# Corpus statistics 

By: Iris Luden
Last edited: March 2023

### Description 

Corpus1 and Corpus2 consist of Twitter and Reddit data.

Corpus 1: 
- Start date: 07-2015
- End date: 04-2019 (included)

Corpus 2: 
- Start date:    05-2019
- End date: 2-2023 (included)

In this notebook, we collect:

1. General statistics

2. Neologisms / Emerging new words 

3. Trending candidate target words 

4. Stable candidate target words 

5. (extra) some example sentences for each emerging word


# 1. General statistics 

- 1.1 Total number of documents: 967400
- 1.2 Number of sentences 
- 1.2 Sentence lengths 
- 1.3 Word frequencies & total number of words 

In [None]:
from gensim.models.word2vec import PathLineSentences

import matplotlib.pyplot as plt
import pandas as pd
import numpy as np
from collections import Counter
from nltk.corpus import wordnet
import random
minCount = 30

In [None]:
# helper functions

# determines whether the word should be included in the vocabulary 
def filter_rule(word):
    ''' Returns False if a word is an url or an emoji '''
    if 'https:/' in word or 'http://' in word or 'www.' in word: 
        return False
    elif '\\u' in ascii(word): 
        return False
    elif '\\U' in ascii(word): 
        return False
    else:
        return True
    
def corpus_frequencies(corpuslines):
    
    freqs_dict = Counter()
    
    for sentence in corpuslines:
        for word in sentence: 
            if filter_rule(word):
                freqs_dict[word] += 1
    return freqs_dict

#### Corpus statistics 

In [None]:
# read data (splits sentences automatically, and splits into words by space)
texts_C1 = PathLineSentences('Corpora/Corpus1')
texts_C2 = PathLineSentences('Corpora/Corpus2')

# sentence lengths
sentence_lengths_C1 = [len(t) for t in texts_C1]
sentence_lengths_C2 = [len(t) for t in texts_C2]

# number of sentences
number_of_sentences_C1 = len(sentence_lengths_C1)
number_of_sentences_C2 = len(sentence_lengths_C2)

# Total number of terms  
number_of_terms_C1 = sum(sentence_lengths_C1)
number_of_terms_C2 = sum(sentence_lengths_C2)

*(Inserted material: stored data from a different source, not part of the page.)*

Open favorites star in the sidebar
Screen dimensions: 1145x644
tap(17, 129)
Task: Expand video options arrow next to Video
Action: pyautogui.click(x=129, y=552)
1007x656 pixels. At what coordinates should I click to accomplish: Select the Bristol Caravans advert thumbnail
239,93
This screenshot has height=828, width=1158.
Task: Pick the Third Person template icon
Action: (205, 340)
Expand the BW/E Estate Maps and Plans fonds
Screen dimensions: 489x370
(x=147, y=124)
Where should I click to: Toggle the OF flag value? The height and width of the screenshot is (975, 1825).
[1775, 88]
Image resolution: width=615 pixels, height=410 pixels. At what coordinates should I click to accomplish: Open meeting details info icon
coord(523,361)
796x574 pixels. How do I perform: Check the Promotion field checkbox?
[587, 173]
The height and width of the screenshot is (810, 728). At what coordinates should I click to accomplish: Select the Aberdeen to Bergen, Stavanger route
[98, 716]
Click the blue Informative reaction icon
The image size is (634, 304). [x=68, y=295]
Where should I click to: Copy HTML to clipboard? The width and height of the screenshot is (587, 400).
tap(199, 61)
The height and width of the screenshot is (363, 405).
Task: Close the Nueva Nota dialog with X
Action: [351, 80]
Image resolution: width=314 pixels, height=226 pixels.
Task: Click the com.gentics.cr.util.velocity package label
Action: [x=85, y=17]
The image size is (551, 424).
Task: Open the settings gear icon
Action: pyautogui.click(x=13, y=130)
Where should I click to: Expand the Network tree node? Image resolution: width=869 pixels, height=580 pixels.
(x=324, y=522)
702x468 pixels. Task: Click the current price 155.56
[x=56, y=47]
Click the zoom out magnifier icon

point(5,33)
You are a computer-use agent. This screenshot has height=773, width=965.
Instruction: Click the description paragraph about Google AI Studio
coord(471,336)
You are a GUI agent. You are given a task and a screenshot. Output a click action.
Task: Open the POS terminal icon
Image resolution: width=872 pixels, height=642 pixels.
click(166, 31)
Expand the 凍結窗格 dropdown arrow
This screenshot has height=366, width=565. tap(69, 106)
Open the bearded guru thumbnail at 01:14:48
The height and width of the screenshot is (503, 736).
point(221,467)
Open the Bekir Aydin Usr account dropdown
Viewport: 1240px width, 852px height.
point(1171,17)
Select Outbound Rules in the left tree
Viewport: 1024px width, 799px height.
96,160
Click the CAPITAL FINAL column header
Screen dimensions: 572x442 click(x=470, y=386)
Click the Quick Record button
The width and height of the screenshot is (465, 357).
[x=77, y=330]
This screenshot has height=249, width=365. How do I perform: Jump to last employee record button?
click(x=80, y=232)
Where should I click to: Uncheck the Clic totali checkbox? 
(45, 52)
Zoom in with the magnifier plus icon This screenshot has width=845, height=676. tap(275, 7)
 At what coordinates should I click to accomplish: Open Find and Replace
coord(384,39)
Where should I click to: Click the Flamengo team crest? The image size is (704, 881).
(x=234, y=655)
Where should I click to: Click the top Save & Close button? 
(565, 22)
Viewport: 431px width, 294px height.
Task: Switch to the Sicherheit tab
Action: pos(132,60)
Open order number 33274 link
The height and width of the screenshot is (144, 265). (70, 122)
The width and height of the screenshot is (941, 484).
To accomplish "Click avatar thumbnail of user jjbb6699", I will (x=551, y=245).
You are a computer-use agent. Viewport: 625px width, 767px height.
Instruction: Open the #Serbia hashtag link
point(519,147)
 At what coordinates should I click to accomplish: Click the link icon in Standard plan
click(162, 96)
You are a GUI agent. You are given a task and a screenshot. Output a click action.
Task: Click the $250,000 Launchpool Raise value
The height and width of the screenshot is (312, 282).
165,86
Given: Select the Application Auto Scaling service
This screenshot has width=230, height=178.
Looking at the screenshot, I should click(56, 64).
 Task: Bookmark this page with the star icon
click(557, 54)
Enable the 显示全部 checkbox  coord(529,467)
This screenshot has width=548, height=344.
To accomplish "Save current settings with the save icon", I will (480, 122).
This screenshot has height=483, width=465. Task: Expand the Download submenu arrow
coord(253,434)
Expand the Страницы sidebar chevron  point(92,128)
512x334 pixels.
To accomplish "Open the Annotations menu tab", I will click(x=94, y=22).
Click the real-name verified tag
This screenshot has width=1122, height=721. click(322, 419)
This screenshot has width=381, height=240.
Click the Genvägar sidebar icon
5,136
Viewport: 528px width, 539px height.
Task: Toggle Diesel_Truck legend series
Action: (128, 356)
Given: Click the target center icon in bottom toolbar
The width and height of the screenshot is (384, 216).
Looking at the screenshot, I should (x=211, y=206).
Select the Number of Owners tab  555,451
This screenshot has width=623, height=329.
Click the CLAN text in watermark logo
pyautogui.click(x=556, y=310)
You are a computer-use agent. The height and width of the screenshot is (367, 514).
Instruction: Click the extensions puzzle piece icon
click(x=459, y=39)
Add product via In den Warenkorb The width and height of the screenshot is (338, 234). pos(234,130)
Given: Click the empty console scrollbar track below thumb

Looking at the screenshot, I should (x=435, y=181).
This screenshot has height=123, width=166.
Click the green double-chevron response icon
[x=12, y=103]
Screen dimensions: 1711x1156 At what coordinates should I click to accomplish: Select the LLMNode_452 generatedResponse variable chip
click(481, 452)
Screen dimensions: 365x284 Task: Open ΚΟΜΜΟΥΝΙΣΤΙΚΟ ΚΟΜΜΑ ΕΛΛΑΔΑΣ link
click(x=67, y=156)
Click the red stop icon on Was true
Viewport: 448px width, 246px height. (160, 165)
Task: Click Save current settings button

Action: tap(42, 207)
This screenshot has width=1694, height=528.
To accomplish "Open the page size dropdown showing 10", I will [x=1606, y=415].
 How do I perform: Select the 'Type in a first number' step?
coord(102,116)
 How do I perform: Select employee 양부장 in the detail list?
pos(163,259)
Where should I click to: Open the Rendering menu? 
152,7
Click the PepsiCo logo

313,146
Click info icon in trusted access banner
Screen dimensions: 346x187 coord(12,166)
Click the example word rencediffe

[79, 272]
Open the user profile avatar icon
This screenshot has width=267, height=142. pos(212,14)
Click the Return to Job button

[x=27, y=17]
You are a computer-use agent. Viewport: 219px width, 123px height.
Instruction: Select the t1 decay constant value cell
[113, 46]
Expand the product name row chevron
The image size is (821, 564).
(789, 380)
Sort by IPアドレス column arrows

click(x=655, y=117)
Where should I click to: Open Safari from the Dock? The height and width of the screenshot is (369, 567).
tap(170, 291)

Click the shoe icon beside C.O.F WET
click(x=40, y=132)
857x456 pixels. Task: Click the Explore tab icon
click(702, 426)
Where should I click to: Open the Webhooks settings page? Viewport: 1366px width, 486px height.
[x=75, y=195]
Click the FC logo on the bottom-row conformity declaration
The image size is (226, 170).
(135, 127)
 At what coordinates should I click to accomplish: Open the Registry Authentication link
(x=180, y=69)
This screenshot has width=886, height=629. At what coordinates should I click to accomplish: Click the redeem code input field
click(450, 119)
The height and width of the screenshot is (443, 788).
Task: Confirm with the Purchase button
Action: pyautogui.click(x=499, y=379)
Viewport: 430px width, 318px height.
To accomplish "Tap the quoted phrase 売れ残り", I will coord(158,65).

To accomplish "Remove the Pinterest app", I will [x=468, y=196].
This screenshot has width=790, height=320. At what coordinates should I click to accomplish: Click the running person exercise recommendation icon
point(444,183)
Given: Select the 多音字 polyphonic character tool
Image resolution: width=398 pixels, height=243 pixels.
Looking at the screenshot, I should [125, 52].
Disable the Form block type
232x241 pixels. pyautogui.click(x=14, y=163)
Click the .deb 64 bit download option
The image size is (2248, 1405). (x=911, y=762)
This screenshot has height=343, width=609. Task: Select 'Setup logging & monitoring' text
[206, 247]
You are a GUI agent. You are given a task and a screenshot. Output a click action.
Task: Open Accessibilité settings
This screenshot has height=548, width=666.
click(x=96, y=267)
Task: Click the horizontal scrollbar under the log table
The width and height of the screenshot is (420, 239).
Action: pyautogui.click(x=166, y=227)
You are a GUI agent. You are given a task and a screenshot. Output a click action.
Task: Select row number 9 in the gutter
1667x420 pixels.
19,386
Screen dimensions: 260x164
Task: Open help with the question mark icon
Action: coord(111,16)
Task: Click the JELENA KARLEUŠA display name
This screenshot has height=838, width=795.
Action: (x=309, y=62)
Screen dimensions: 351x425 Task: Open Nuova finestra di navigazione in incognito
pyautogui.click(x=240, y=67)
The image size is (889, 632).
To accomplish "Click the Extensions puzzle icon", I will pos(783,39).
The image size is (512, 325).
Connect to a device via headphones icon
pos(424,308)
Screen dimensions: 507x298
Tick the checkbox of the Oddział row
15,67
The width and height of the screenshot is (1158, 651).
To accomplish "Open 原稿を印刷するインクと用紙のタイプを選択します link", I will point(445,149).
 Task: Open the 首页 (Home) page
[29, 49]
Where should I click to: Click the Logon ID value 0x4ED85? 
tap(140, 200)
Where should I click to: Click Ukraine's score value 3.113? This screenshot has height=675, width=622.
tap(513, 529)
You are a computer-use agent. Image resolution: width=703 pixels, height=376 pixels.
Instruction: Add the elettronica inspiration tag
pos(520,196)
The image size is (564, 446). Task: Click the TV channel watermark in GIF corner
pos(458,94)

# Word frequency of each corpus 
C1_freqs = corpus_frequencies(texts_C1)
C2_freqs = corpus_frequencies(texts_C2)
total_freqs = C1_freqs + C2_freqs

# Total number of terms in the corpora 
total_words_C1 = sum(C1_freqs.values())
total_words_C2 = sum(C2_freqs.values())
print(len(total_freqs))

# Reduce by mminimum count = 30
# Onnly include words that occur at least 30 times in the corpus
print("MinCount is ", minCount)
C1_freqs_reduced  = Counter({key:value for key, value in C1_freqs.items() if value > minCount})
C2_freqs_reduced  = Counter({key:value for key, value in C2_freqs.items() if value > minCount})
total_freqs_reduced = C1_freqs_reduced + C2_freqs_reduced
print(len(total_freqs_reduced))

# Words that occur in both corpora
intersection = C1_freqs_reduced.keys() & C2_freqs_reduced.keys()
print(len(intersection))

In [None]:
# corpus data in dataframe 
corpus_df = pd.DataFrame({'Corpus 1': {'Number of sentences': number_of_sentences_C1,
                          'Average sentence length': np.mean(sentence_lengths_C1),
                          'Number of terms': number_of_terms_C1, 
                          'Number of words': total_words_C1,            
                          'Unique words': len(C1_freqs), 
                          'Unique words (reduced)': len(C1_freqs_reduced)},
             'Corpus 2': {'Number of sentences': number_of_sentences_C2,
                          'Average sentence length': np.mean(sentence_lengths_C2),
                          'Number of terms': number_of_terms_C2, 
                          'Number of words': total_words_C2,   
                          'Unique words': len(C2_freqs),
                          'Unique words (reduced)': len(C2_freqs_reduced)
                         }, 
              'Combined': {'Number of sentences': number_of_sentences_C2 + number_of_sentences_C1,
              'Average sentence length': np.mean(sentence_lengths_C2 + sentence_lengths_C1),
              'Number of terms': number_of_terms_C2 + number_of_terms_C1, 
              'Number of words': sum(total_freqs.values()),   
              'Unique words': len(total_freqs),
              'Unique words (reduced)': len(total_freqs_reduced)
             }})

# add sums 
display(corpus_df)

#### Identify in which sentences wach target word occurs 

In [None]:
# Get the line number and the target words 
def collect_corpus_index(sentences):
    '''Maps every word to the set of line numbers on which they occur'''
    words2lines = {}
    i = 0
    for sentence in sentences: 
        for word in sentence: 
            if filter_rule(word):
                if word not in words2lines: 
                    words2lines[word] = set()
                words2lines[word].add(i)
        i += 1 
    return words2lines

w2l_C1 = collect_corpus_index(texts_C1)
w2l_C2 = collect_corpus_index(texts_C2)

In [None]:
# Get sentence frequency for each word 
sentence_freqs_C1 = Counter({word: len(w2l_C1[word]) for word in w2l_C1})
sentence_freqs_C2 = Counter({word: len(w2l_C2[word]) for word in w2l_C2})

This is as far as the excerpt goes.